- **About this exercise**: Scan the listing below for the string "header" and copy each line where it turns up.

- **Data to process**:
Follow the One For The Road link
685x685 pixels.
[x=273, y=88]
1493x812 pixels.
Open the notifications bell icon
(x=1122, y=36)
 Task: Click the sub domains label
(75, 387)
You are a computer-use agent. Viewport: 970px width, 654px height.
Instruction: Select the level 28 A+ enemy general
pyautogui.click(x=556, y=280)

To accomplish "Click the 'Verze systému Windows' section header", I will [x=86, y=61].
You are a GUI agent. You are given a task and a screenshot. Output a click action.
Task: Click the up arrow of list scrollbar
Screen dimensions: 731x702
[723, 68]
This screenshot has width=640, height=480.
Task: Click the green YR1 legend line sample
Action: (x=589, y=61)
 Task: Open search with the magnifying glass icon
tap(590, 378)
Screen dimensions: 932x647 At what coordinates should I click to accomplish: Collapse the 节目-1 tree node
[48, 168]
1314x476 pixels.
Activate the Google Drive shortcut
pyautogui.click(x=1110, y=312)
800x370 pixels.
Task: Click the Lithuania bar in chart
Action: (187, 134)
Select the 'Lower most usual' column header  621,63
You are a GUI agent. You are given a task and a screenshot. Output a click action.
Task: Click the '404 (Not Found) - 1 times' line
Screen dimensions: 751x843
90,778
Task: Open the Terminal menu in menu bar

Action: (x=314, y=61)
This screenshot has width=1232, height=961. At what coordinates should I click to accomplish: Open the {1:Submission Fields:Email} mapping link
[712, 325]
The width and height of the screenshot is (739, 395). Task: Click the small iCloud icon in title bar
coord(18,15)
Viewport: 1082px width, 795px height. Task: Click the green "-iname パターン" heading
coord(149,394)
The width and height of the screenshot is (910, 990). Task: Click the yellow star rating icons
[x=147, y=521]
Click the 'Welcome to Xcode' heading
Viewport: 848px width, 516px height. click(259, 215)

- **Completed task**:
To accomplish "Click the 'Verze systému Windows' section header", I will [x=86, y=61].
Select the 'Lower most usual' column header  621,63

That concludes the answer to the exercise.